Missouri: I guess the people aren’t so bad

It’s my last day, my car is all packed up and I am so ready GTFO. I’m halfway to the facility when I hear a *ping* , my tire pressure light suddenly comes on, and I can feel my car veering. I got a freaking flat tire in the middle of nowhere, Missouri on a cold January day. Specifically, I made it to a gas station in Qulin, MO calling AAA saying “I’m stranded in the god forsaken state of Missouri and I’m in the middle of freaking No where.” I was cussing this state up and down. My hands were numb from the cold and after I unloaded my entire trunk, I couldn’t get my own spare tire out because my hands kept slipping and slamming into the metal… and then I cussed some more.  (I swear I really am a pleasant person, I’m just dramatic)

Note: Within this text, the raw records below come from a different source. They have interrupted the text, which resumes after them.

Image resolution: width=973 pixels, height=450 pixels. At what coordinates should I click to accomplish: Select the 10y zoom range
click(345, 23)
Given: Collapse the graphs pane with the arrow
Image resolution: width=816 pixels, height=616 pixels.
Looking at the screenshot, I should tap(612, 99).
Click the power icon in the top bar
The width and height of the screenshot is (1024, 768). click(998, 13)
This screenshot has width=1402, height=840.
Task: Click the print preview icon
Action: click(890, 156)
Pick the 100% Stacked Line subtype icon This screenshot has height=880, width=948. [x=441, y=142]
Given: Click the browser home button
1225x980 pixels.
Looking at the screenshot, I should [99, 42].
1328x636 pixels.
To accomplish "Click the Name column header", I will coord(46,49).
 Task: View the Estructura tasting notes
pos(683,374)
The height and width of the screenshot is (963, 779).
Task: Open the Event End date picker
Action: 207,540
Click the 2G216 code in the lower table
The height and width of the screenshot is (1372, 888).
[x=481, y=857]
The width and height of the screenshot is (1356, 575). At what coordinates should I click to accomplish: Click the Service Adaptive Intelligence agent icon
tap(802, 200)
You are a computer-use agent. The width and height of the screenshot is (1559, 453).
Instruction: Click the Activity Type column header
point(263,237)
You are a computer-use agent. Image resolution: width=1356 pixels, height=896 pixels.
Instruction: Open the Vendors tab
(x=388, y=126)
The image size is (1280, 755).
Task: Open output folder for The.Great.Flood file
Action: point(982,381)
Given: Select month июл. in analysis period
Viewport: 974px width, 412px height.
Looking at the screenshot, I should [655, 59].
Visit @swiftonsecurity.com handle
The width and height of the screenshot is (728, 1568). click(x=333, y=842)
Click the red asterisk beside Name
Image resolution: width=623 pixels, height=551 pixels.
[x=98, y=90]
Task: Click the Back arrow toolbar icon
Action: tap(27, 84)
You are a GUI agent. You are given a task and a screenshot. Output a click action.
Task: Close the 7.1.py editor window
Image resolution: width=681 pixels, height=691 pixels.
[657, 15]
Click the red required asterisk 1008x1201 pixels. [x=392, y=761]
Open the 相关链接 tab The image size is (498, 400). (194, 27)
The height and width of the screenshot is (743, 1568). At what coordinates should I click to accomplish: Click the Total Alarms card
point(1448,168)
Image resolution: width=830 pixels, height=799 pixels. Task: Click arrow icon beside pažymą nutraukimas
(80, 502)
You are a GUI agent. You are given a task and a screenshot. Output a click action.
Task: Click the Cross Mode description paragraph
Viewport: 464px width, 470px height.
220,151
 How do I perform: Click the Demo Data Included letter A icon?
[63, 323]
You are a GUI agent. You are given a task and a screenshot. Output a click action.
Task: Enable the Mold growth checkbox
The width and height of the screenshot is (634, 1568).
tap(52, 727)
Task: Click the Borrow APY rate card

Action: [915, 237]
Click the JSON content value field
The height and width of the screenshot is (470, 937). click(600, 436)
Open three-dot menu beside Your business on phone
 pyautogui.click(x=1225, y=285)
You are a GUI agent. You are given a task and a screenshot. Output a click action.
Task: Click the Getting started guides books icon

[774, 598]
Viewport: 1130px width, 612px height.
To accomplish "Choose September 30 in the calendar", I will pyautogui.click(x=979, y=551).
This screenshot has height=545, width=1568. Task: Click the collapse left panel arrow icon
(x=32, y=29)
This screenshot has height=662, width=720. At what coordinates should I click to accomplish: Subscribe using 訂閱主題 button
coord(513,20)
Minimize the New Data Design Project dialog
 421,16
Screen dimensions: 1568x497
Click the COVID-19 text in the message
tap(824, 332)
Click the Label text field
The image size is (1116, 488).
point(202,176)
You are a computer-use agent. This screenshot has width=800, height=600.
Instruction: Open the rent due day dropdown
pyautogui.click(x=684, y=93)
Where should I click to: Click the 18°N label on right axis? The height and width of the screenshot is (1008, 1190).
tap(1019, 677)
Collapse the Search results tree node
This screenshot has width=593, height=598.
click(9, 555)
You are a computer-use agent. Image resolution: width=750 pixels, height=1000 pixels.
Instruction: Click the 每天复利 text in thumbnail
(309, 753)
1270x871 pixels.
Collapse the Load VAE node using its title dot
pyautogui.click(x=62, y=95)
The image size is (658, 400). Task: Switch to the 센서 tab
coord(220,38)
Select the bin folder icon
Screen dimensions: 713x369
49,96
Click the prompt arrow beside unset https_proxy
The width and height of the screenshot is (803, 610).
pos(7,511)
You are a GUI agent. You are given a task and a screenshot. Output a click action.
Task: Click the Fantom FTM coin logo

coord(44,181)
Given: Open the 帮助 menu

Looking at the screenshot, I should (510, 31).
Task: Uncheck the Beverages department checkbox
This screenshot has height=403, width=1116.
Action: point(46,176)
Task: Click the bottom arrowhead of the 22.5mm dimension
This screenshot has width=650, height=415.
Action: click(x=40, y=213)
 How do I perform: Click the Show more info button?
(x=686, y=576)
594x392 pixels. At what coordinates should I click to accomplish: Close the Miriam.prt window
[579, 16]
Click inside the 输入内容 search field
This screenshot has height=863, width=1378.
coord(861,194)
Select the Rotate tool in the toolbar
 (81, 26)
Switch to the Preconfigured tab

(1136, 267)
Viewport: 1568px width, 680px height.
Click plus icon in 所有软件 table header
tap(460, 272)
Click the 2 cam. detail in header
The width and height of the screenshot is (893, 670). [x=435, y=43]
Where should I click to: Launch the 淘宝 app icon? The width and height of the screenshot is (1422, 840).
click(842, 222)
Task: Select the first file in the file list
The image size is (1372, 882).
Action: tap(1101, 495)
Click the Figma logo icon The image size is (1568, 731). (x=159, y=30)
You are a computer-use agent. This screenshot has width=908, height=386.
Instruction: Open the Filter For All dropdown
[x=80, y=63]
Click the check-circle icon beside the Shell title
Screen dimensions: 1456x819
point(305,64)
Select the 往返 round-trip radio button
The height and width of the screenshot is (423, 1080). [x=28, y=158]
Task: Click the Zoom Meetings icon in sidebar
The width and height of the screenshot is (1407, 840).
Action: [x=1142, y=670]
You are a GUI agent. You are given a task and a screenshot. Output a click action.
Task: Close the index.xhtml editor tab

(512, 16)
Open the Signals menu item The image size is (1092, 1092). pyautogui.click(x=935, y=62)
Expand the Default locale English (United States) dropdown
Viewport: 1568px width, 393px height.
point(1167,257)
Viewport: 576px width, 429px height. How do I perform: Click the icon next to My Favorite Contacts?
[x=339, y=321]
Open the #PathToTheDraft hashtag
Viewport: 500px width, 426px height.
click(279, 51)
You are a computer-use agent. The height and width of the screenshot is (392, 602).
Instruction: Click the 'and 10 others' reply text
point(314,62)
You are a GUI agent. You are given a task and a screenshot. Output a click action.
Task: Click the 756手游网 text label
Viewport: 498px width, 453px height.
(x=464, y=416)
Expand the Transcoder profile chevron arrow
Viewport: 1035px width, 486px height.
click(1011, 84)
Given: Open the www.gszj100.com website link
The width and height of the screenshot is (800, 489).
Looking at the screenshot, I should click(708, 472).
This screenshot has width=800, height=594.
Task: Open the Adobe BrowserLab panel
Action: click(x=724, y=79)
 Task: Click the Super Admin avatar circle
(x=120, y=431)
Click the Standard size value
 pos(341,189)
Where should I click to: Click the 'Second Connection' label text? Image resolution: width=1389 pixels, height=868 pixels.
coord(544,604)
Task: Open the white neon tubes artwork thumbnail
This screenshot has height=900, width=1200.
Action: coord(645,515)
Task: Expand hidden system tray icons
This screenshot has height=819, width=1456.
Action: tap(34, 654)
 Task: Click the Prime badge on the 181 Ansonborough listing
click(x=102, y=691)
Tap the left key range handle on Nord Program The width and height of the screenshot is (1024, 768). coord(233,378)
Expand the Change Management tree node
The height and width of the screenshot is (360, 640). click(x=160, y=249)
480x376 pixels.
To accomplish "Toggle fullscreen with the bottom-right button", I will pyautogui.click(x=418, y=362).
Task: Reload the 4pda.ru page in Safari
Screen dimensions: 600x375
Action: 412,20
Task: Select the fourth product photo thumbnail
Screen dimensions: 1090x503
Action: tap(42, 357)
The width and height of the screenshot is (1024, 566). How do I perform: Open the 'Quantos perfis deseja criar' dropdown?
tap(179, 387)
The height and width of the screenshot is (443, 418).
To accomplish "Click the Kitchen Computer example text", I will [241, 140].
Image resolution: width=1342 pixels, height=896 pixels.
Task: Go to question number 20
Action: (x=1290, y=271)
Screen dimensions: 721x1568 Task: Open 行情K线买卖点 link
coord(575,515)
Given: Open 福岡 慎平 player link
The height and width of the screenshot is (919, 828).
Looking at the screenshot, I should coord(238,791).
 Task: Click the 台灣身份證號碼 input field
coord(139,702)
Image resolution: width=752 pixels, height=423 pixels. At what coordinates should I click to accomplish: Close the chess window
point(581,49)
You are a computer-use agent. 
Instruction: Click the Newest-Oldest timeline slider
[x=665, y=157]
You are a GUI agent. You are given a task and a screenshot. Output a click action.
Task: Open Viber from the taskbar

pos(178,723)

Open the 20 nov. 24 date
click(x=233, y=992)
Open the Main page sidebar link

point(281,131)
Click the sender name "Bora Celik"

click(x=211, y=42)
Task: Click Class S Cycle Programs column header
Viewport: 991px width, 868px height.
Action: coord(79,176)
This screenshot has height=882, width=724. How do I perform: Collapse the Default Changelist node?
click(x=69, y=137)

All that being said, my coworkers stepped up like no other. I let Kim, my DOR, know what happened, she offered to send her husband to come help me, he was about 30 min away. Katie, the OT asked where I was and said she could find someone she knew to come help me. And Garrett, the PTA, 1.) left my donuts at the facility I was heading to for my last day and 2.) texted and offered to come help. Another man at the gas station offered to help. As I want to keep cursing this state, I was just overwhelmed with the appreciation I had for my co-workers and the kind stranger who hopefully wasn’t a serial killer targeting me for his next kill. The co-workers I would go out with on a Thursday night: Jeff, Garrett, Kim, Katie, and the PT who used to work there Traci (who was awesome and reminded me of my mom). undefinedWe would do tequila shots and blow off steam from our week and our crazy case load (b/c let me tell you it was always crazy ESPECIALLY with facility C). I had a patient take a swing at me, another one stalked me through the facility that a psychiatrist warned me to not end up trapped alone in a room with, and spent half my days taking residents (that weren’t even therapy patients) to their correct room because they were wandering into the wrong room. But it was kind of worth it at the end of the day being able to go out with the only people who understood what I just went through and share laughs with me about it. I will forever be grateful for them and if they ever see this and make it through the first Missouri post without exiting, I just want to say thank you again to Jeff, Kim, Katie, Traci, and Garrett.